La
Biblia, cuya precisión histórica es en el mejor de los casos, dudosa, cuenta
que hace unos 4 mil años la Tierra estaba habitada por gigantes. Enoc, autor
del libro homónimo, excluido de los cánones judío y cristiano desde antes de la
Septuaginta y en el concilio de Laodicea, en 364, respectivamente, pero
conservado en el de la Iglesia ortodoxa etíope, los llama nefilim,
derivado del hebreo nafal, caer,
[los] caídos. De acuerdo con Enoc, los nefilim eran un grupo de doscientos ángeles
que viendo la obra maestra de su celestial patrón no resistieron la tentación
de poseerla y bajando al mundo de los mortales tomaron igual número de mujeres,
las violaron y las embarazaron dando origen a una raza impura. Los nefilim serían los culpables de la corrupción
del Hombre; ellos le habrían enseñado a los hombres “a fabricar espadas de
hierro y corazas de cobre” y a las mujeres “el maquillaje y los adornos” y otras
brujerías. Harto de la blasfemia, Dios descargaría su ira contra ellos. ¿Lo del
Noé de Darren Aronofsky, protagonizada por Russell Crowe y Jennifer Connelly? ¡Pues
eso!
Siempre
según la Biblia, unos mil años después, cuando Moisés y su prole llegaron a
Cannan huyendo de sus parientes egipcios se encontraron con que la descendencia
de los nefilim, los que
sobrevivieron a la ira acuática de Dios, habitaban ahí. Pensando en
arrebatarles la tierra que, según, les pertenecía por derecho divino, el
patriarca envió a doce espías a averiguar si la conquista era posible.
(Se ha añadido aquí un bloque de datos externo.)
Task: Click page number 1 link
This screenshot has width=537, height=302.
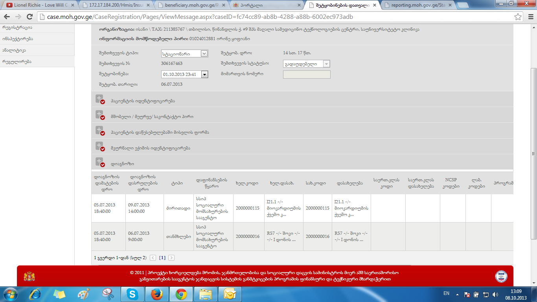Action: click(x=162, y=258)
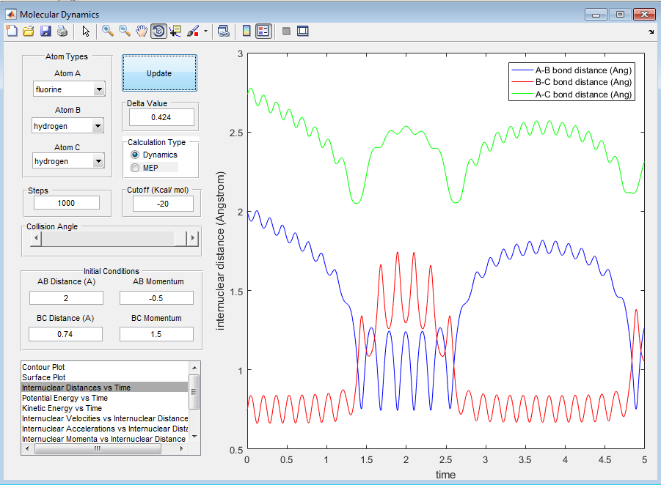Image resolution: width=661 pixels, height=485 pixels.
Task: Enable the Data Cursor tool
Action: tap(175, 31)
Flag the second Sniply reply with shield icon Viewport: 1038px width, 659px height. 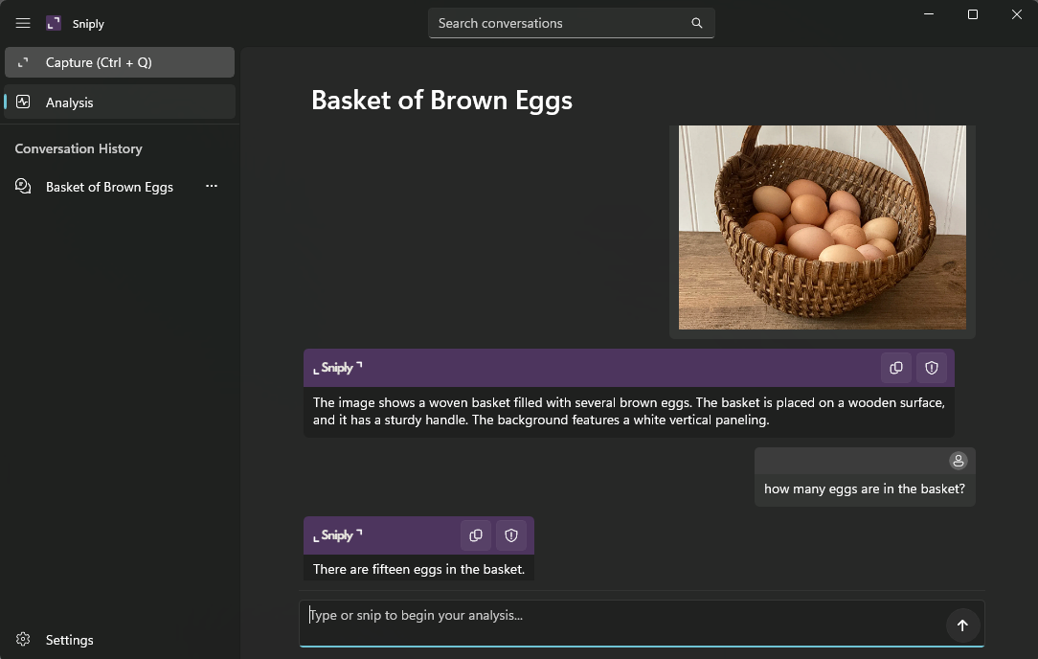point(511,535)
De los
doce, solo dos, Josué, de la familia de Efraín, y Caleb, de la familia de Judá,
regresaron al campamento convencidos de que lo era. Moisés obedeció a la
mayoría y decidió postergar la marcha triunfal ¡40 años!, al cabo de los cuales
los hebreos, en efecto, vencerían a los nefilim, entrarían en la
tierra prometida y se repartirían su territorio entre sus doce familias. Josué
tomaría su parte, la cual incluiría las antiguas ciudades sagradas de Siquem y
Silo, y, de hecho, asumiría el mando de los ejércitos hebreos, pero Caleb
rechazaría la suya y preferiría continuar la guerra contra los últimos gigantes
que habitaban la Tierra dirigiéndose a Hebrón donde vencería a los anaquitas.
Eric
Flores tuvo muy presente el cuento de Josué y Caleb cuando introdujo a Andrés
Manuel López Obrador como candidato del cristiano-osorista PES a la presidencia
de la República. Igual que aquellos, sugiere,
López Obrador ha visto la tierra prometida y ha regresado al campamento
convencido de que los mexicanos pueden (re)conquistarla y fundar a partir de
las lecciones alfonsinas, plasmadas en una Constitución moral, la república amorosa, ese país ideal e inalcanzable en el que
los ciudadanos practicarían el bien sin necesidad de ser obligados a ello.
Curiosamente,
Flores no compara a López Obrador con Josué, el primer gobernante de la tierra
prometida, sino con Caleb, un desconocido para el gran público. Es entendible
que el dirigente no quisiera relacionar a su candidato con quien ordenó el
sitio, el saqueo y la destrucción de Jericó, cargándose “hasta los bueyes, las
ovejas y los asnos”, sino, mejor, con quien pudiendo participar de unos
bacanales, nunca mejor dicho, de proporciones bíblicas, prefirió dedicar el
esfuerzo de sus días a combatir la corrupción del Hombre. Es una interpretación
romántica pero, en cierto sentido, acertada: si por López Obrador fuera,
probablemente gobernaría el país a la Camacho, de la misma manera que
gobierna su partido, sin pesos y contrapesos de ningún tipo; la realidad, sin
embargo, es que seguramente tendría que hacerlo con las limitaciones naturales
de los acuerdos políticos que ha ido suscribiendo. Si eso, sería un presidente
débil incapaz de capitanear otra revolución sino la moral, la del combate a la
corrupción. No sería poca cosa, por supuesto…
El
rencoroso dios del antiguo testamento no permitiría a los diez exploradores que
entregaron un informe desalentador sobre la situación en Canáan entrar a la
tierra prometida.
El
benevolente dios del testamento lopezobradorista, al contrario, un poco por
convicción pero, sobre todo, por necesidad política, permite a todos beber la
leche y la miel de la nueva República. ¡Qué remedio!